(Stored items from a collection)

※ ※ ※

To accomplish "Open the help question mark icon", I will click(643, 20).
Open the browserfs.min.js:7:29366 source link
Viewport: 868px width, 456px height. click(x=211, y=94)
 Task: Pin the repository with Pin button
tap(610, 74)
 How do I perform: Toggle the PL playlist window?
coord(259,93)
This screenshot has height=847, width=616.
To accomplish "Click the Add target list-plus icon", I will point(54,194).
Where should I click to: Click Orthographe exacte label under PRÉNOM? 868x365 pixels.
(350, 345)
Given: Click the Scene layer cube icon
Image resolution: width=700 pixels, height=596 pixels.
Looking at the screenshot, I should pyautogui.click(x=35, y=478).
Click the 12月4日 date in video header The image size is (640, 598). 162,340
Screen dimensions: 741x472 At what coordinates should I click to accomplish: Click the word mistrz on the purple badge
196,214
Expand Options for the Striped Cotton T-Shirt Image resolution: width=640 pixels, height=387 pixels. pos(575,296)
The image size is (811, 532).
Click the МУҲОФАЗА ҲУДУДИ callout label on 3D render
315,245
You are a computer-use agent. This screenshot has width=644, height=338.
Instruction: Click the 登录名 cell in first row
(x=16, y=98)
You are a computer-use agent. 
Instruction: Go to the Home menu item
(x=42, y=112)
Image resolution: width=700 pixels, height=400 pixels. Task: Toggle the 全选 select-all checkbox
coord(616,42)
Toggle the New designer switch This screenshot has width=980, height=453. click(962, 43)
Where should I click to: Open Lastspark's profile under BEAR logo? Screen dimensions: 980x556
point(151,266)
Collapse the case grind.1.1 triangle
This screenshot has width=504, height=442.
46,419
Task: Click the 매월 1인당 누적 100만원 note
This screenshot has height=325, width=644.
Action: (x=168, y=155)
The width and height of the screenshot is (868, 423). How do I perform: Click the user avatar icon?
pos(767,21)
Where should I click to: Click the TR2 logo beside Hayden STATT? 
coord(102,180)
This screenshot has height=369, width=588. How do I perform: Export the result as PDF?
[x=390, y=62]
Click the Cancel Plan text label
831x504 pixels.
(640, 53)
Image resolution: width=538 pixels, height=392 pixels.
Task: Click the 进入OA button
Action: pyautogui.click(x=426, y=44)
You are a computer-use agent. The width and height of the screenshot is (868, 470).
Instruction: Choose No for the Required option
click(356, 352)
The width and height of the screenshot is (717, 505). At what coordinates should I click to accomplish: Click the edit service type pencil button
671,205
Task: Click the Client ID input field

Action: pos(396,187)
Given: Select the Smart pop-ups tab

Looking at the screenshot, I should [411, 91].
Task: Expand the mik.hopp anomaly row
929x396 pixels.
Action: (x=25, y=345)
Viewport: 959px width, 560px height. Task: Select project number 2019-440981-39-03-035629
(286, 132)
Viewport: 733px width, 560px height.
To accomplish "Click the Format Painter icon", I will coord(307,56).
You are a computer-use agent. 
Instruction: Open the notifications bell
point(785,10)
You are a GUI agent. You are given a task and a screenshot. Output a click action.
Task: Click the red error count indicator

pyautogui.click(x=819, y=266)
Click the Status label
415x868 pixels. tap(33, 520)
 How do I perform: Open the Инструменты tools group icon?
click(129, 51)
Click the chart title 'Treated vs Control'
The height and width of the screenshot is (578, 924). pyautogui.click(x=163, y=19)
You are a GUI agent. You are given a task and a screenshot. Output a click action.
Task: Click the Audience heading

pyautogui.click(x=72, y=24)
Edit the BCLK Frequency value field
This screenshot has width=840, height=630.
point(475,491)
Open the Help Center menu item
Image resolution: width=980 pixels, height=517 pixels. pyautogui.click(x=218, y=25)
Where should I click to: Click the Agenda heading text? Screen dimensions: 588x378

※ ※ ※

• _The task_: Give back exactly the lines above starting at the line where "Where should I click to: Click Orthographe" appears and ending at the line where "You are a computer-use agent. This" appears, both included, with no other lines.

• _Task solution_:
Where should I click to: Click Orthographe exacte label under PRÉNOM? 868x365 pixels.
(350, 345)
Given: Click the Scene layer cube icon
Image resolution: width=700 pixels, height=596 pixels.
Looking at the screenshot, I should pyautogui.click(x=35, y=478).
Click the 12月4日 date in video header The image size is (640, 598). 162,340
Screen dimensions: 741x472 At what coordinates should I click to accomplish: Click the word mistrz on the purple badge
196,214
Expand Options for the Striped Cotton T-Shirt Image resolution: width=640 pixels, height=387 pixels. pos(575,296)
The image size is (811, 532).
Click the МУҲОФАЗА ҲУДУДИ callout label on 3D render
315,245
You are a computer-use agent. This screenshot has width=644, height=338.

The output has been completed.